MONDAY, Aug. 23, 2004 (HealthDayNews) -- Older, heavier and sedentary, more and more Americans are suffering from high blood pressure, the latest government report shows.

And while the numbers in the report are four years old, there are reasons to believe the trend is continuing, one expert said.

From survey periods 1988-94 to 1999-2000, the number of adults in the United States with high blood pressure increased 30 percent, to 65 million, according to the latest National Health and Nutrition Examination Survey (NHANES).

The findings are published Aug. 24 in Hypertension: Journal of the American Heart Association.

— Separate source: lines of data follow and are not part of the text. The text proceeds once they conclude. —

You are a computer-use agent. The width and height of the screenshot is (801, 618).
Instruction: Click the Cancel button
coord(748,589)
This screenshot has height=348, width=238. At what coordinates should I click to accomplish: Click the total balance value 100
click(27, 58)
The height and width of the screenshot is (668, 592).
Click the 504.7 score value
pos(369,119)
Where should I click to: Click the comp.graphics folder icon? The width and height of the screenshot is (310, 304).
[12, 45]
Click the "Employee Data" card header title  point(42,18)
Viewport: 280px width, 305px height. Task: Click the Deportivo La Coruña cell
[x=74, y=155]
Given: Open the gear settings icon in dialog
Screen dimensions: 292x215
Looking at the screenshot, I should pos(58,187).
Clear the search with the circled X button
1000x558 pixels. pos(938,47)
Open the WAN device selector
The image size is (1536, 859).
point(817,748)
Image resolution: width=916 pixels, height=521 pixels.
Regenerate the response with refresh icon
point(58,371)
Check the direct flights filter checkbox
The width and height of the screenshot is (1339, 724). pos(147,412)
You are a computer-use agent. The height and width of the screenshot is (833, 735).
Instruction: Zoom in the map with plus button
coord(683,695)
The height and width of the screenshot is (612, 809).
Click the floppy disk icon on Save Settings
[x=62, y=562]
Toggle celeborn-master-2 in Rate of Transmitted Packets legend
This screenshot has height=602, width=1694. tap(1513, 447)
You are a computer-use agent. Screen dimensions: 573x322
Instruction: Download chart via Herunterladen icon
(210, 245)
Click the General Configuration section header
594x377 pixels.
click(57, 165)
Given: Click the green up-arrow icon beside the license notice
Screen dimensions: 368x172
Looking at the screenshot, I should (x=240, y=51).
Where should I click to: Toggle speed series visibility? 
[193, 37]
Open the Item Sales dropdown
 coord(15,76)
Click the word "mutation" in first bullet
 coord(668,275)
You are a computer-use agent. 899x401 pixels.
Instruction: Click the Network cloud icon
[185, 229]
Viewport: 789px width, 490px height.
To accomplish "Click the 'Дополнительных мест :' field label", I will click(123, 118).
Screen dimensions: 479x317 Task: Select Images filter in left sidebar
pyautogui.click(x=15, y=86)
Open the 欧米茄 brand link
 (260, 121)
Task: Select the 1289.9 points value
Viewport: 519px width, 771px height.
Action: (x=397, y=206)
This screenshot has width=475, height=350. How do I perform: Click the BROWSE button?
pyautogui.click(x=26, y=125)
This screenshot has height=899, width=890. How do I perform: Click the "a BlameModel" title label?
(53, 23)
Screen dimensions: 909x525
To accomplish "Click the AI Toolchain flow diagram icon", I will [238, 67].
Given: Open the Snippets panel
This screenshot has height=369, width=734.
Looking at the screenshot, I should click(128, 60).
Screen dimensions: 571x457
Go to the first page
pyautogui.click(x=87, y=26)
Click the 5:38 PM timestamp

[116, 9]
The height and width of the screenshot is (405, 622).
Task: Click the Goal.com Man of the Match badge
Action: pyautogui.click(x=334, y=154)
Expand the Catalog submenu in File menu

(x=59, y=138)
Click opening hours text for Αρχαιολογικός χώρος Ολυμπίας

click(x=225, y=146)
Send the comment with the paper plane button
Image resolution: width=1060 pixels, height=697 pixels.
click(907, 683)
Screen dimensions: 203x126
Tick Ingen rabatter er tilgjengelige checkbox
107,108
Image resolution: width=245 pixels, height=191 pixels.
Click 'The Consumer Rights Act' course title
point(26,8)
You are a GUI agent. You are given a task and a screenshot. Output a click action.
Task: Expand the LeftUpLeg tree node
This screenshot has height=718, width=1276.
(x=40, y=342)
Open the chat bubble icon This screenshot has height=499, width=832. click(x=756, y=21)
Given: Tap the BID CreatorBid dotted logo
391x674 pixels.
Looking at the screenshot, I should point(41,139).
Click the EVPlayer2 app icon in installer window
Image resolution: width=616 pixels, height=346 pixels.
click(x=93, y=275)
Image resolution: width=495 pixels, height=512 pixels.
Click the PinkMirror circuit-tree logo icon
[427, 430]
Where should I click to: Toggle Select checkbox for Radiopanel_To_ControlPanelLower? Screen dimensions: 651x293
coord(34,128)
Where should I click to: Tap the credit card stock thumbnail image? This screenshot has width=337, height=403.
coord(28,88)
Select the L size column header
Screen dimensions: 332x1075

Hypertension is the formal medical name for high blood pressure, a major risk factor for heart attack, stroke and other cardiovascular problems. Normal blood pressure is defined as a reading of 120 over 80, while hypertension is any reading of 140 over 90 or higher. In-between readings are described as borderline hypertension.

The last NHANES counted 50 million adult Americans with high blood pressure, said Dr. Larry E. Fields, senior executive advisor to the assistant secretary of Health and Human Services, and lead author of the journal report.

The new survey wasn't designed to determine the causes of the increase, Fields said, but a decade-long increase in the number of obese and sedentary Americans is a potential major contributor. The aging of America is another important risk factor, since the incidence of high blood pressure increases with age.

Right now, there's no solid information about whether hypertension rates have continued to grow over the last four years, Fields said.

But Dr. David C. Goff, professor of public health sciences and internal medicine at Wake Forest University School of Medicine, said that at least one trend doesn't look encouraging.

"More current data on obesity suggest that Americans continue to get fatter, so I suspect that blood pressure levels will continue to go up," said Goff, a spokesman for the American Heart Association.

There is general agreement that overeating and lack of exercise is leading to higher rates of high blood pressure among Americans, he said.

"We are taking in too many calories and not doing enough physical activity to counter that," Goff said.

The changing nature of the workplace and the suburbanization of America play important roles, too, he said.

"Mechanization has removed a lot of physical labor from work," Goff said. "We don't walk as much as we used to. Many neighborhoods have no sidewalks and no destinations in close proximity to the home, so that we drive cars to get to the post office or grocery."

The new NHANES report was based on examination of 4,531 people 18 years of age and older. Extrapolating the results of those findings to the total U.S. population produced an estimate that 4.4 million Americans ages 18 to 34 have high blood pressure, with the numbers rising fairly steadily with age: 8 million in the 35-44 group; at least 12.7 million in the 45-54 group; 12.7 million in the 55-54 group; 13.2 million in the 65-74 group, and 14.1 million for those 75 and older.

Overall, 28.7 percent of American women and 28.3 percent of men suffer from hypertension, the survey showed. The incidence is notably higher for African-Americans: 38.8 percent.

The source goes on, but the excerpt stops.